同じような違いは、 load にも見られる。

They loaded boxes onto the truck.
彼らは箱をトラックに積んだ。
They loaded the truck with boxes.
彼らはトラックに箱を積み込んだ。

一文目では、 箱がトラックへ運ばれることが中心になる。

二文目では、 トラックが箱で積まれた状態になることが中心になる。

このように、 目的語を変えることは、 ただ語順を変えることではなく、 出来事の中で何が強く影響を受けたのかを示すことでもある。

目的語を選ぶことは、出来事の見方を選ぶこと

英作文では、 日本語の語順をそのまま英語に移すだけでなく、 自分が何を中心に述べたいのかを考えることが大切である。

たとえば、 「壁に少しペンキを吹きつけて色を確認した」と言いたいなら、

I sprayed some paint on the wall to check the color.

のように、 paint を中心に置く形が使いやすい。

一方、 「壁をペンキで塗った」と、 壁の変化を述べたいなら、

I sprayed the wall with paint.

のように、 the wall を目的語に置く形が考えやすい。

ここで重要なのは、 どちらが正しいかを一つだけ選ぶことではない。

同じ出来事でも、

paint を目的語にする:吹きつける物の動きを中心に描く
the wall を目的語にする:影響を受ける場所を中心に描く

という選択ができるのである。

put が場所の情報を必要としたのに対し、 spray では二つの形が成立し、 どちらを選ぶかで出来事の切り取り方が変わる。
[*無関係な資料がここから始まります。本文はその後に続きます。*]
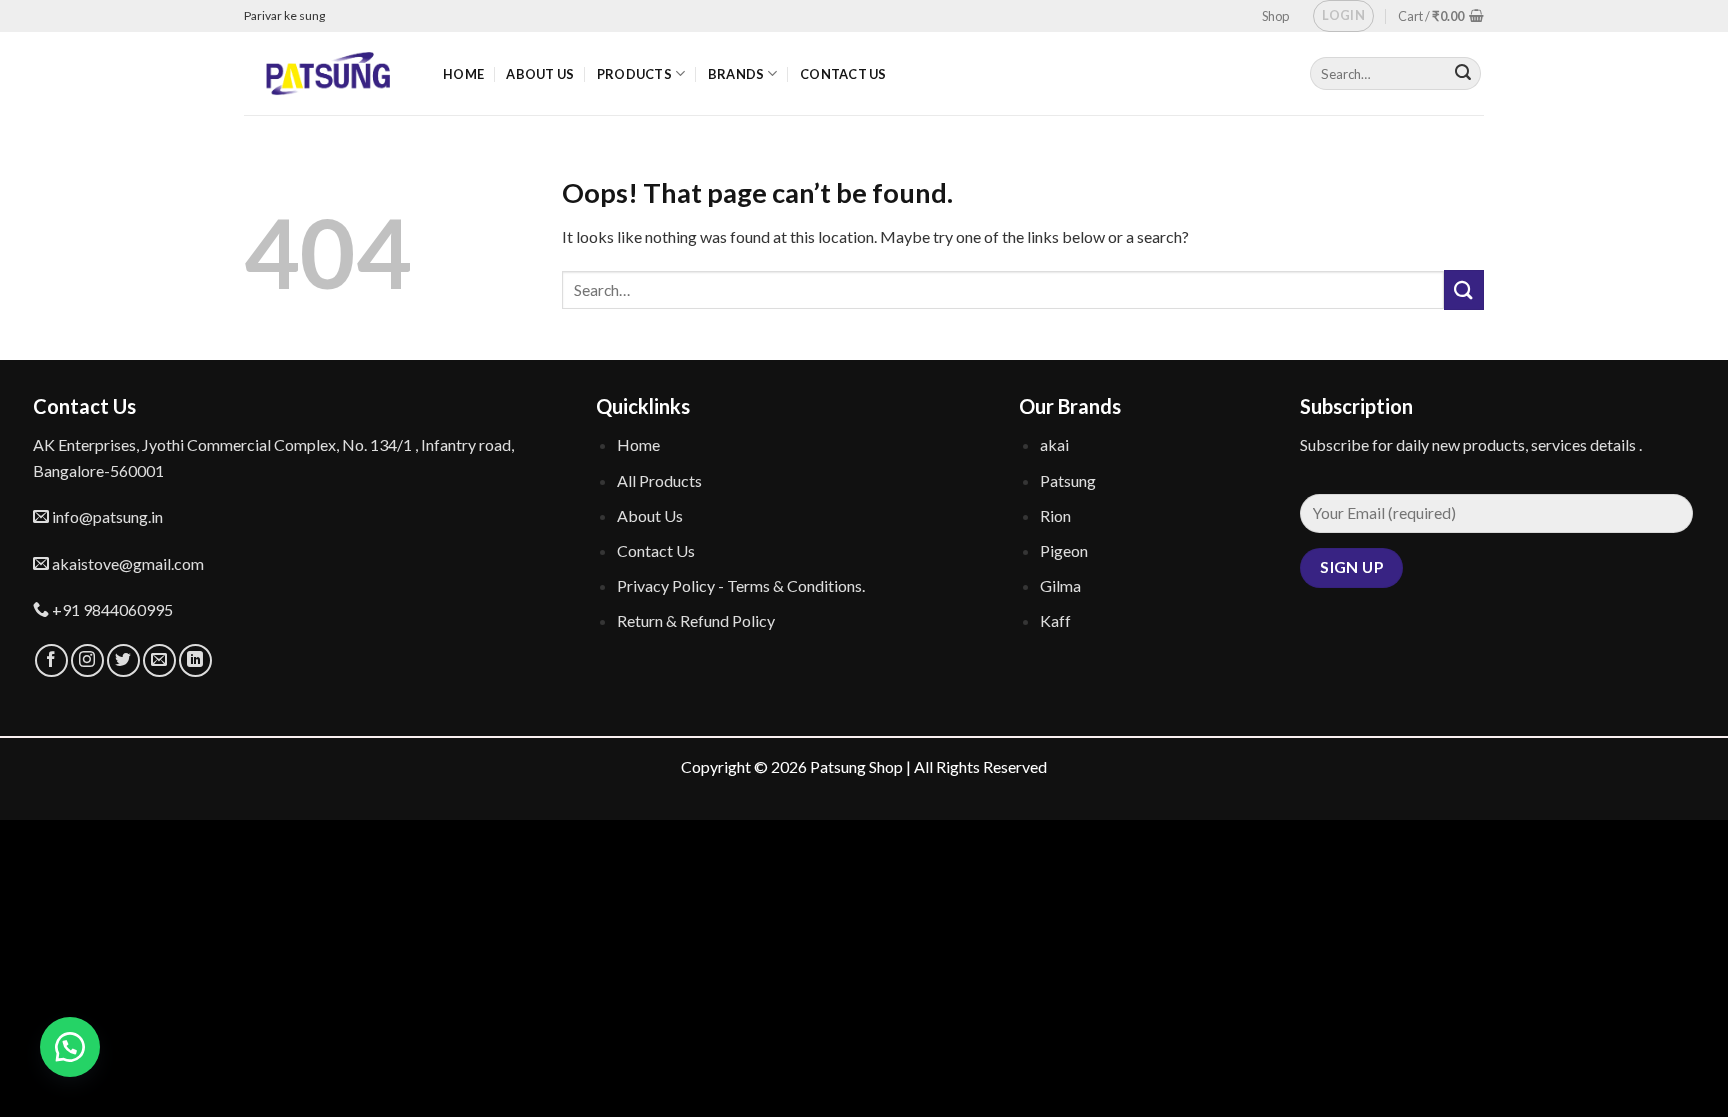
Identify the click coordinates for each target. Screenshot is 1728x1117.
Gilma (1060, 585)
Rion (1055, 515)
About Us (540, 74)
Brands (736, 74)
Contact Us (843, 74)
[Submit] (1464, 289)
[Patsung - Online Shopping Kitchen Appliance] (328, 73)
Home (463, 74)
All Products (659, 480)
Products (634, 74)
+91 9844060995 (111, 609)
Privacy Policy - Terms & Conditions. (741, 585)
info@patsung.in (106, 516)
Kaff (1055, 620)
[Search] (1463, 74)
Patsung (1068, 480)
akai (1054, 444)
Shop (1275, 16)
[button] (70, 1047)
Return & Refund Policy (696, 620)
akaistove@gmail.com (126, 563)
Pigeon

文型や語順は、 単に S や V や O の記号を振るためだけにあるのではない。

何を目的語として前に出し、 何を前置詞句として添えるのかを見ることで、 話し手が世界のどこに焦点を当てているのかが見えてくる。

まとめると、

Max sprayed paint on the wall.
→ ペンキを壁へ吹きつけた動作を中心に描く
Max sprayed the wall with paint.
→ ペンキによって変化を受ける壁を中心に描く

日本語では同じように訳せる二文でも、 英語では、 目的語の選び方によって、 同じ出来事に別の輪郭を与えることができる。

英文法を学ぶことは、 決まった型をただ暗記することではない。

どの語がどの位置に置かれ、 その結果として、 何が中心に見えるのかを考えることでもある。